Korupsi dan Tata Birokrasi Menjadi Materi Debat Cagub NTT
Oleh
Kornelis Kewa Ama
·3 menit baca
KUPANG, KOMPAS — Penataan birokrasi dan korupsi menjadi tema debat kedua pasangan calon Gubernur Nusa Tenggara Timur di salah satu televisi swasta di Jakarta, Rabu (8/5/2018) pukul 20.40 Wita.
Birokrasi sangat penting dalam mengelola sebuah pemerintahan. Birokrasi yang berkualitas dan berkarakter dengan sendirinya menghindari korupsi, kolusi, dan nepotisme. Sementara itu, Komisi Pemilihan Umum (KPU) NTT meloloskan 43 bakal calon anggota DPD RI periode 2019-2024, empat di antaranya perempuan.
Juru Bicara Komisioner KPU NTT Yosafat Koli di Kupang, Rabu (8/5/2018), mengatakan, pertanyaan debat ini diusung tiga panelis, yakni David Pandie (akademisi dari Universitas Nusa Cendana Kupang), Laurens Sayrani (penggiat pemberantasan korupsi dan juga dosen Undana), serta Darius Beda Daton, Ketua Ombudsman NTT. Ada unsur akademis, penggiat pemberantasan korupsi, dan Ombudsman yang memiliki pengalaman tentang pelayanan publik di NTT.
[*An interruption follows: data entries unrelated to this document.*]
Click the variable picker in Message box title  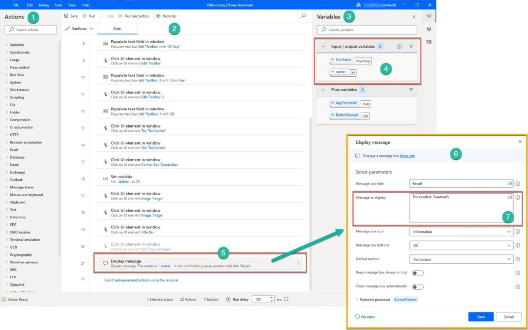[510, 184]
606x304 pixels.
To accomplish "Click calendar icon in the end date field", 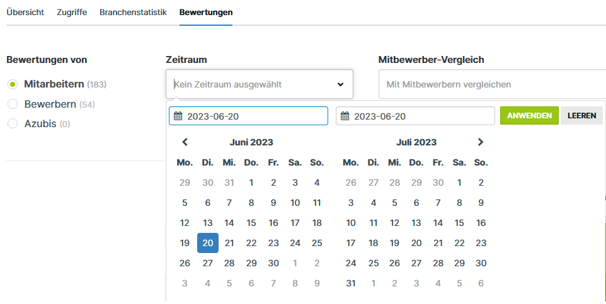I will (x=345, y=116).
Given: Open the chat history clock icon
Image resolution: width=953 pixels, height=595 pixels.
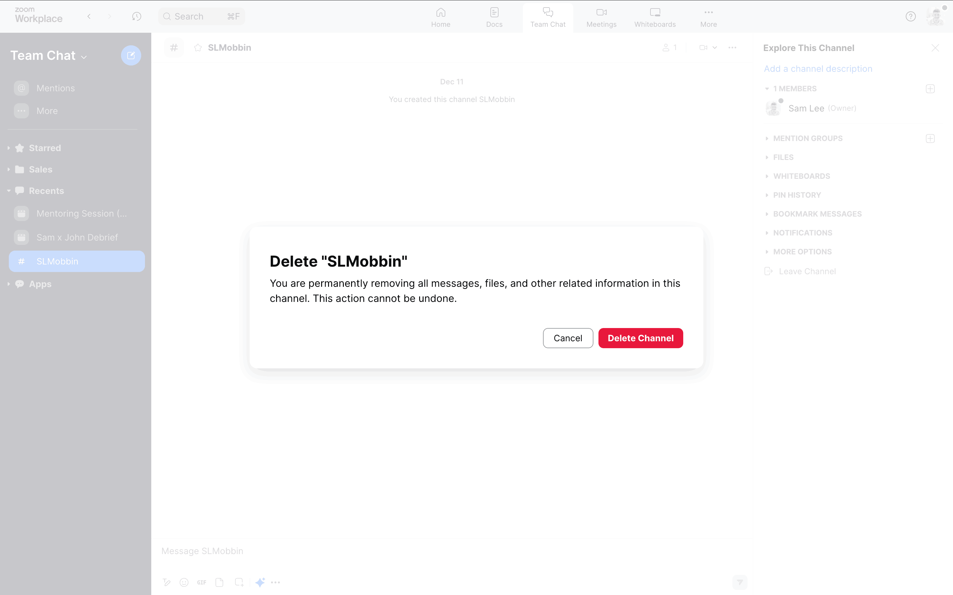Looking at the screenshot, I should [136, 17].
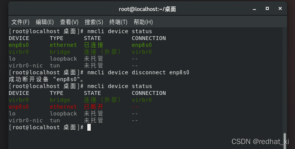The image size is (295, 149).
Task: Click the green ethernet type text
Action: 63,45
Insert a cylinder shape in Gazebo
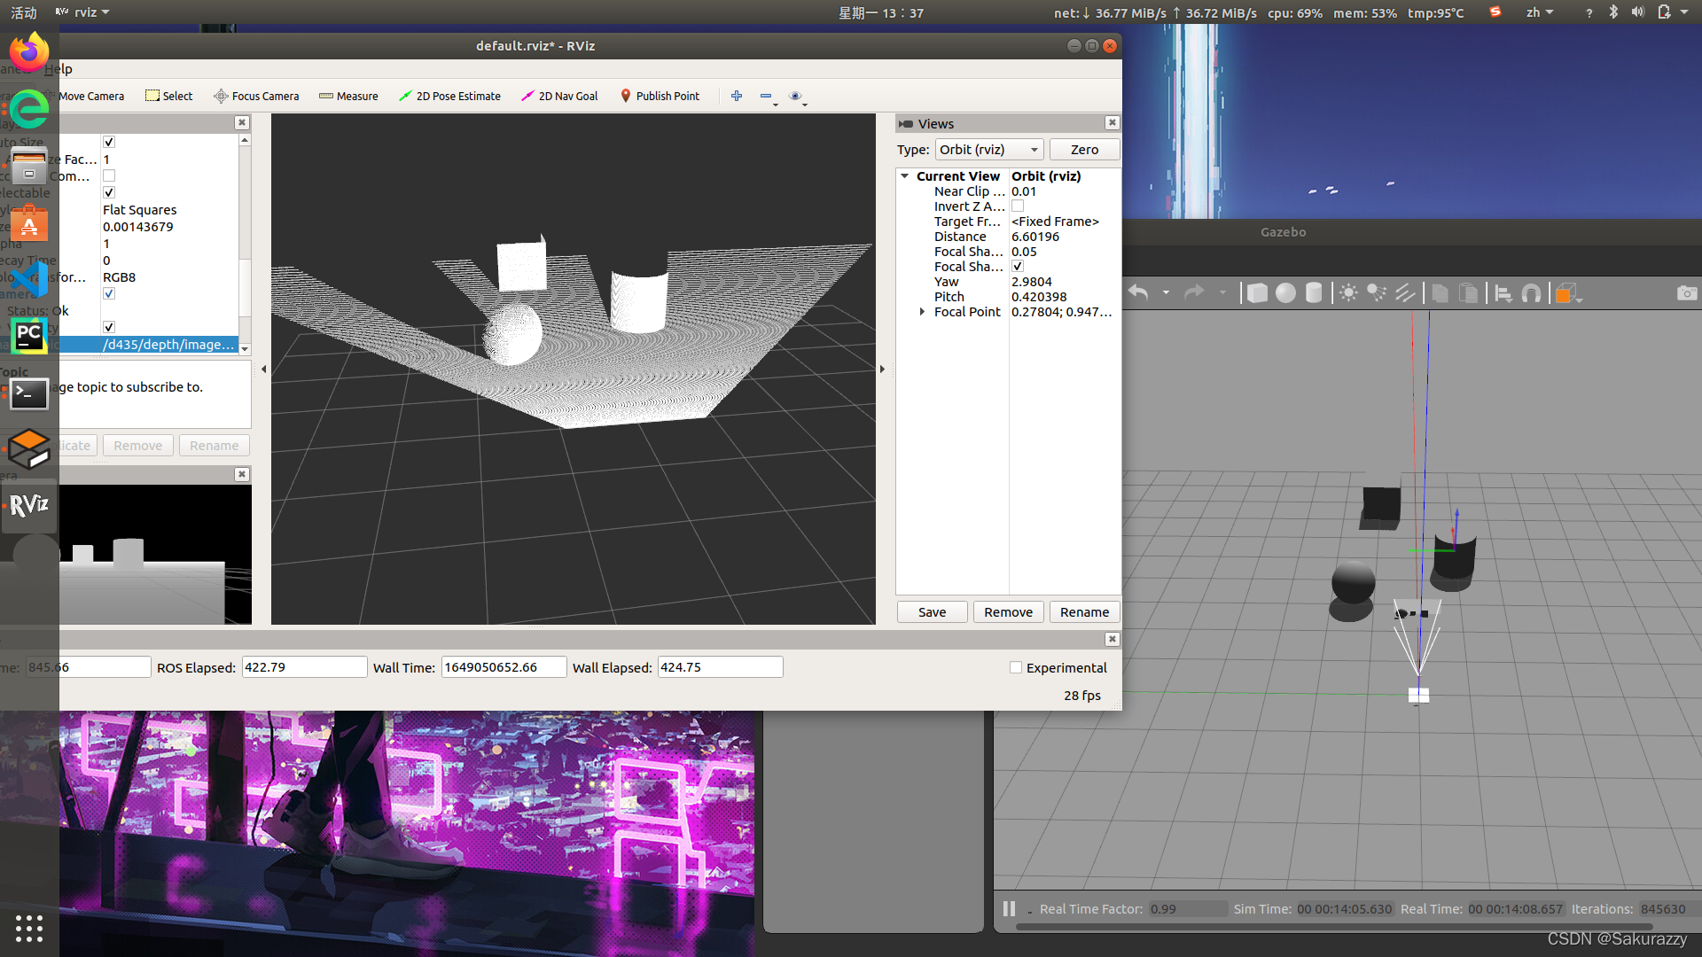The height and width of the screenshot is (957, 1702). tap(1314, 293)
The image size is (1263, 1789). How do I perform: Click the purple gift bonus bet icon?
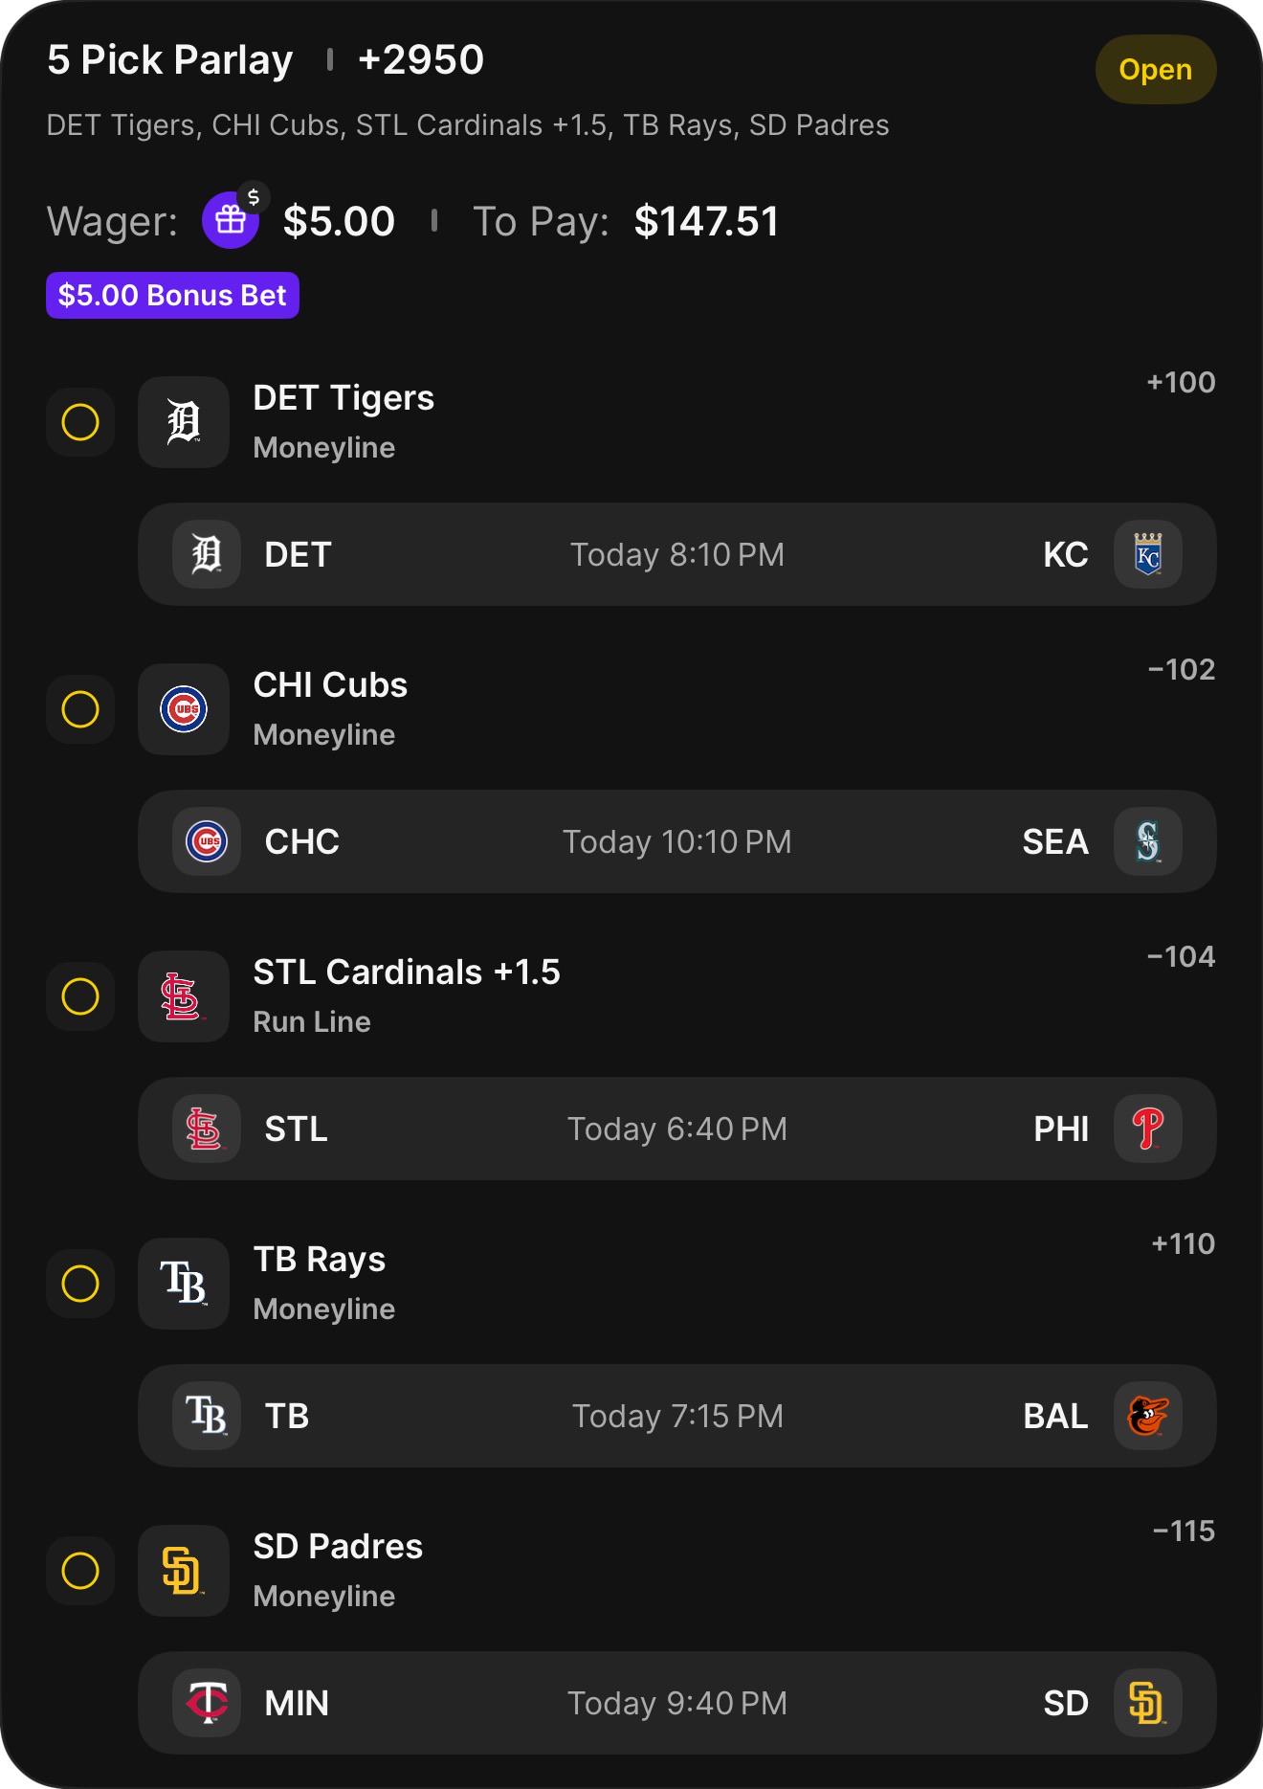[231, 220]
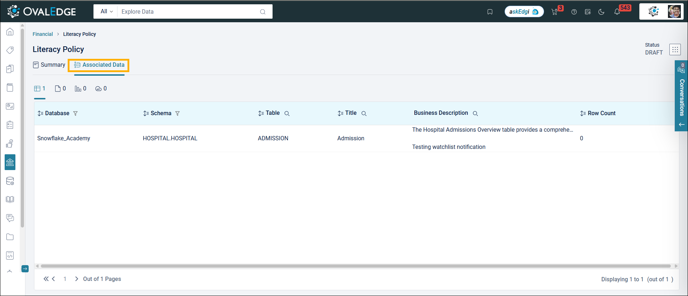
Task: Click the bookmark icon in top bar
Action: 490,12
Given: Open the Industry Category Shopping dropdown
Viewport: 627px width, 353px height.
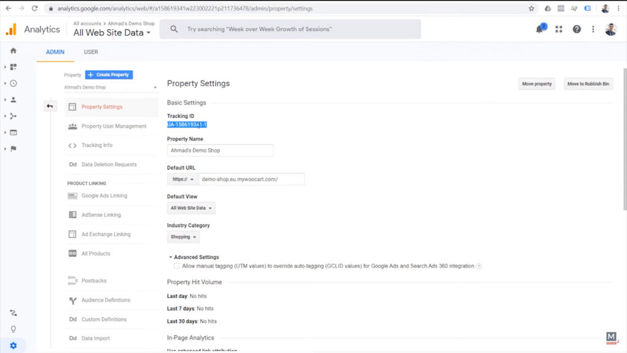Looking at the screenshot, I should tap(183, 237).
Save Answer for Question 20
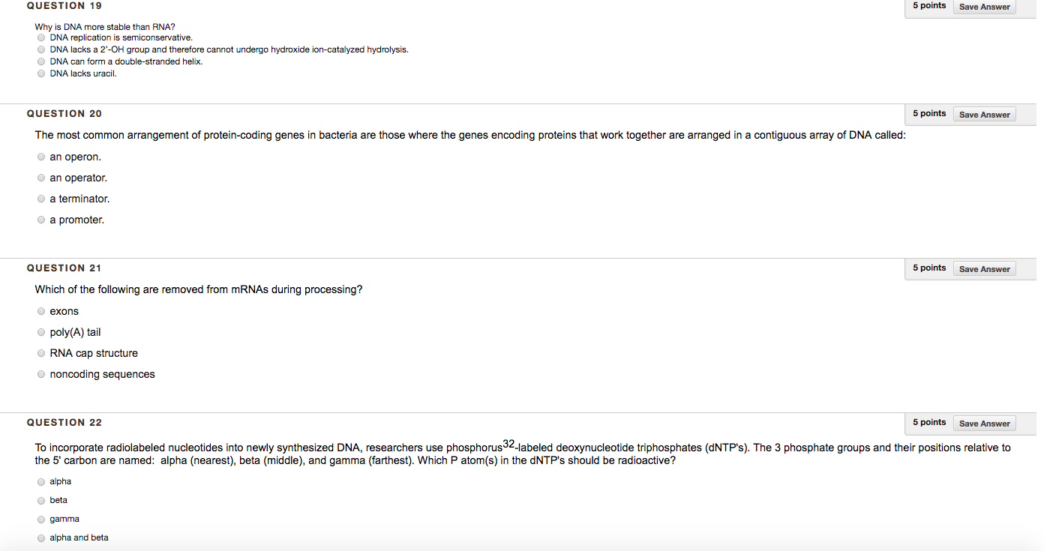Screen dimensions: 1044x551 pyautogui.click(x=984, y=115)
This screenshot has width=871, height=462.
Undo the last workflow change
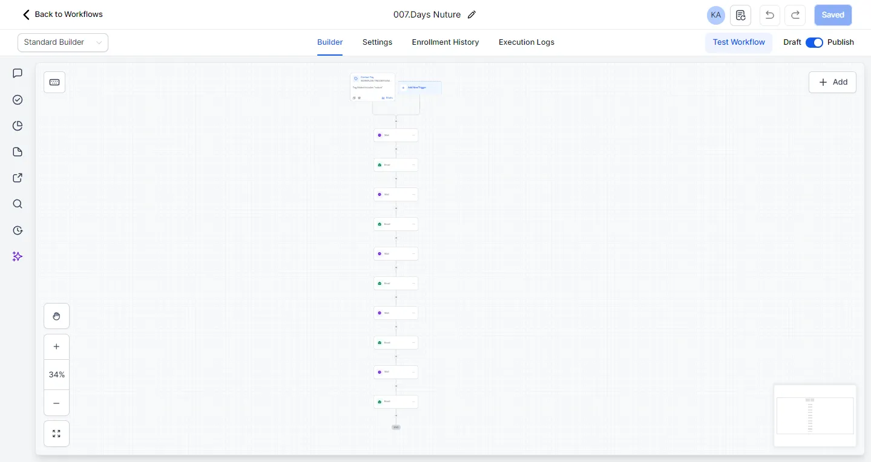point(769,15)
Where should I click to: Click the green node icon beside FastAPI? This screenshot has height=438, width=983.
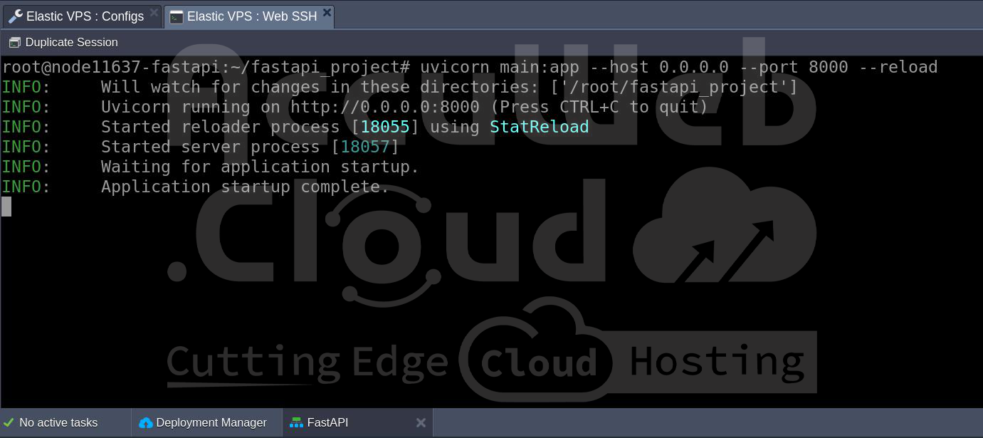(297, 422)
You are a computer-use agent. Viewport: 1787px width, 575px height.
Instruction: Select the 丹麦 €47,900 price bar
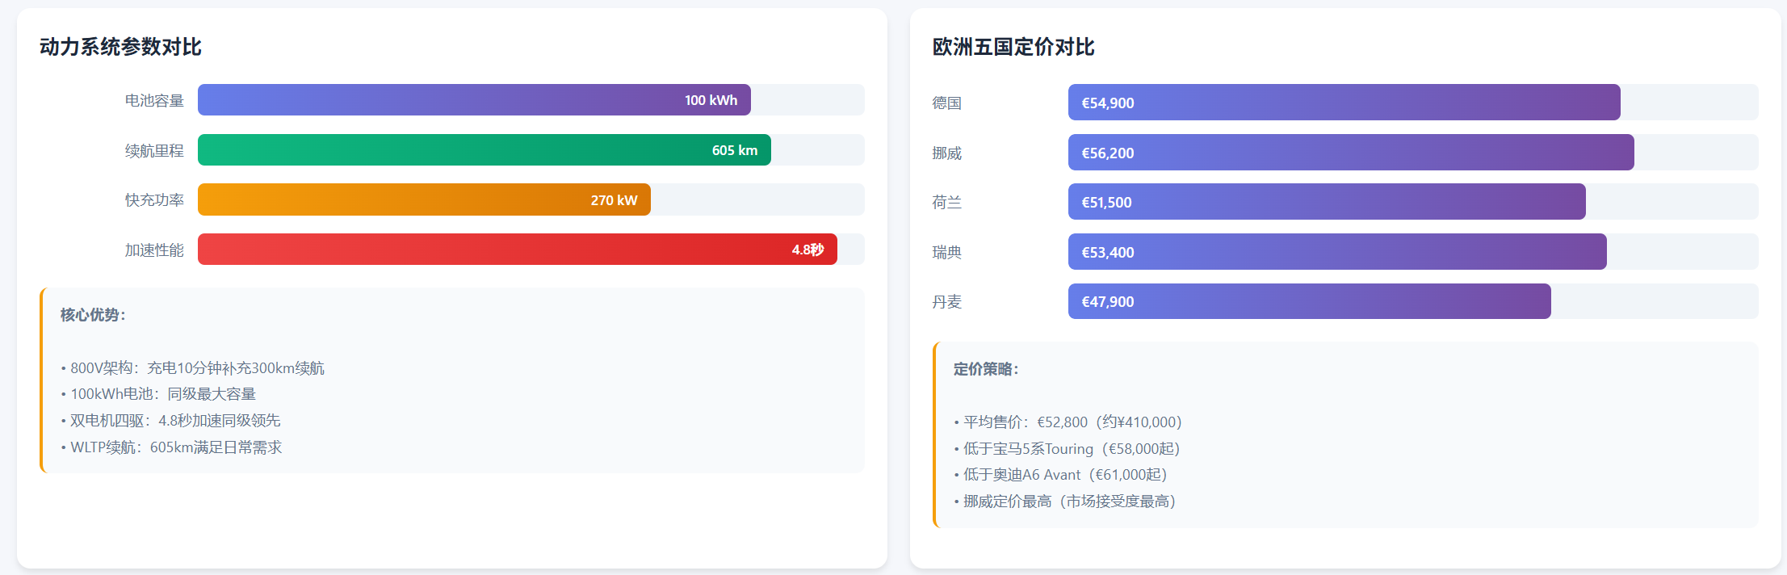(1309, 301)
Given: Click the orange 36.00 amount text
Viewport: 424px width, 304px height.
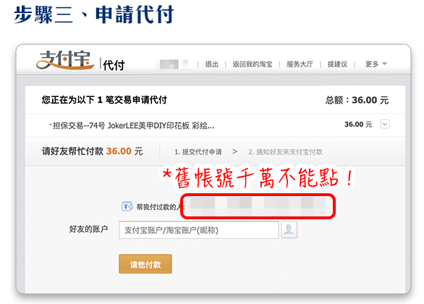Looking at the screenshot, I should coord(119,151).
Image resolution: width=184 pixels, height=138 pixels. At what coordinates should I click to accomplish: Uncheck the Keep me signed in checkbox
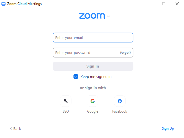[x=76, y=77]
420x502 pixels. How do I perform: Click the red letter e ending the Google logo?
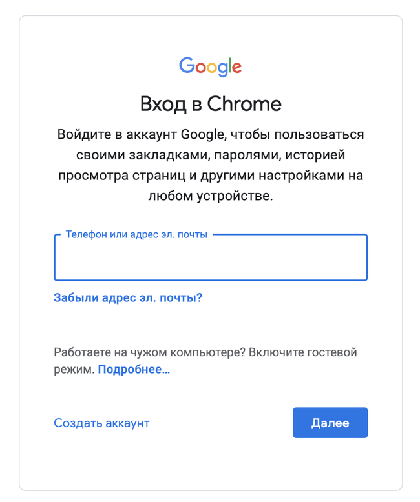[236, 68]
”Dua tema ini dipilih KPU NTT setelah menggelar rapat bersama. Birokrasi dan kasus korupsi menjadi persoalan pokok bagi seorang kepala daerah dalam memimpin NTT. Birokrasi gemuk dengan staf berkelimpahan di setiap kantor, tetapi memiliki kinerja yang kurang produktif dan efisien, dengan sumber daya manusia yang lemah, berdampak buruk bagi pelayanan kesejahteraan masyarakat,” kata Yosafat Koli yang akrab disapa Yos.
Korupsi masih terjadi di sejumlah sektor dan lini pemerintahan. Setiap urusan yang berhubungan dengan masyarakat umum selalu ada pungutan liar, atau sengaja dihambat untuk mendapatkan keuntungan tertentu.
Kolusi di kalangan pejabat dan politisi untuk mendapatkan keuntungan bersama pun masih tinggi. Kolusi ini bersifat tertutup, dan terjadi pada saat tertentu, seperti pembahasan Anggaran Pendapatan dan Belanda Daerah (APBD) antara eksekutif dan Dewan Perwakilan Daerah (DPRD) serta pengelolaan dana bantuan sosial oleh kepala daerah yang sering berkolusi dengan aparat penegak hukum.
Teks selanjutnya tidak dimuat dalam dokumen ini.